PROBLEM TO WORK ON: Your answer should be an exact copy of the lines from the one holding "The height and" to the end of the material below, pictures left out.

PROVIDED RECORDS:
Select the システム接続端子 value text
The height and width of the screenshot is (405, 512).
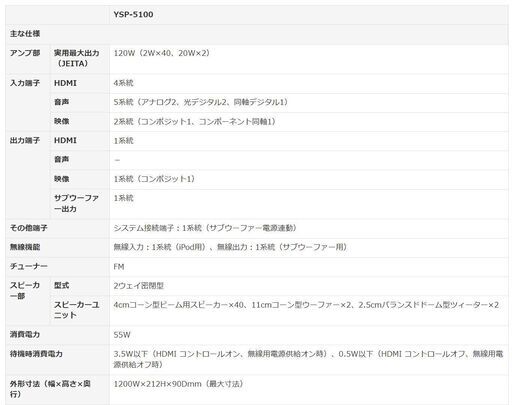coord(205,228)
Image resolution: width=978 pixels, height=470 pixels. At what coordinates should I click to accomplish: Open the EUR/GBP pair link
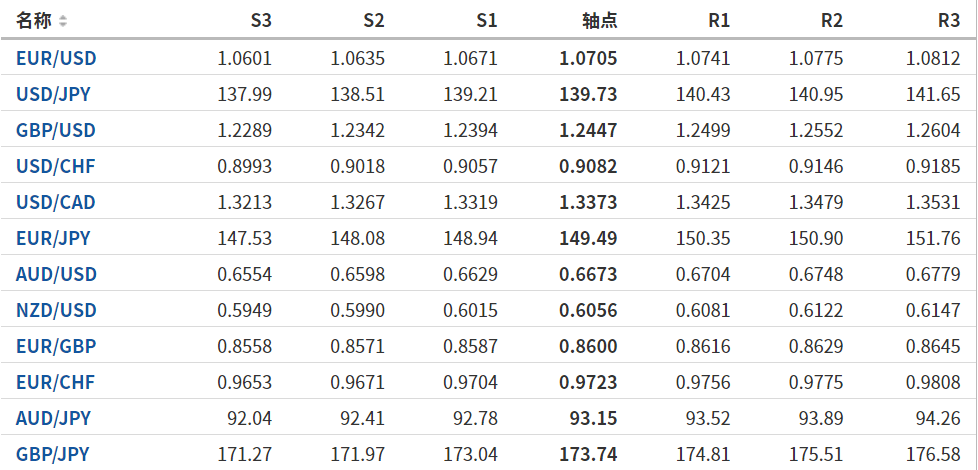point(56,347)
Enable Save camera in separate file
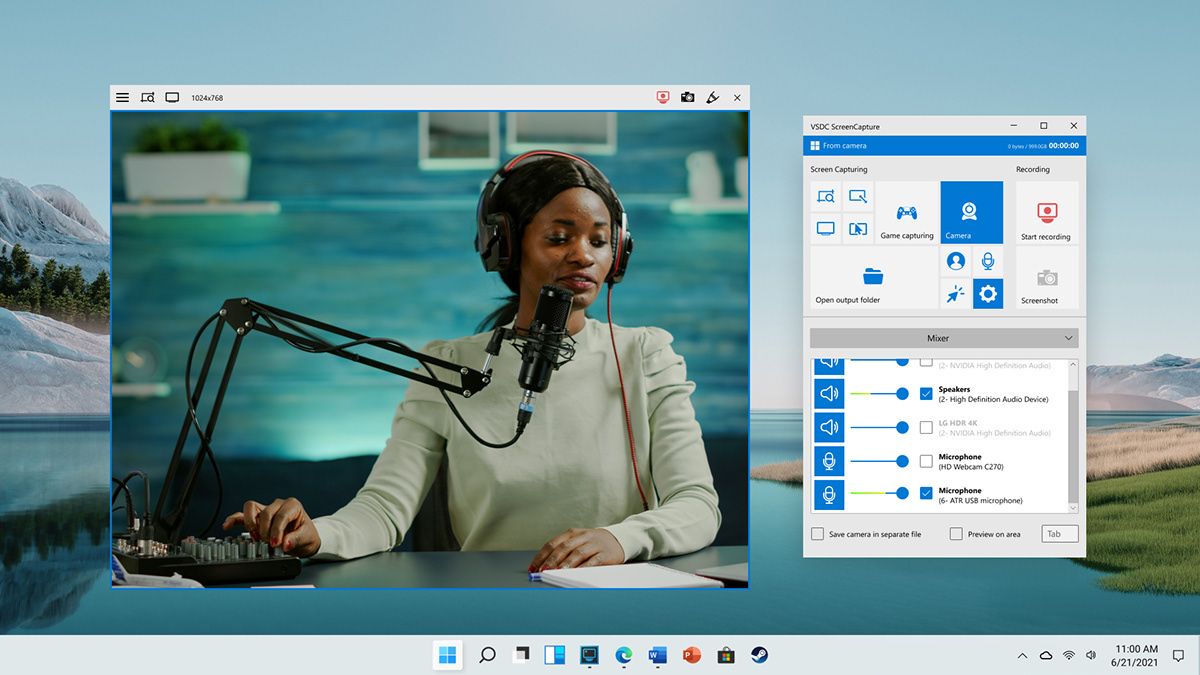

RESULT OF THIS EXERCISE:
The height and width of the screenshot is (405, 512).
coord(205,228)
Image resolution: width=978 pixels, height=470 pixels. At what coordinates should I click to accomplish: Open the EUR/GBP pair link
point(56,347)
Enable Save camera in separate file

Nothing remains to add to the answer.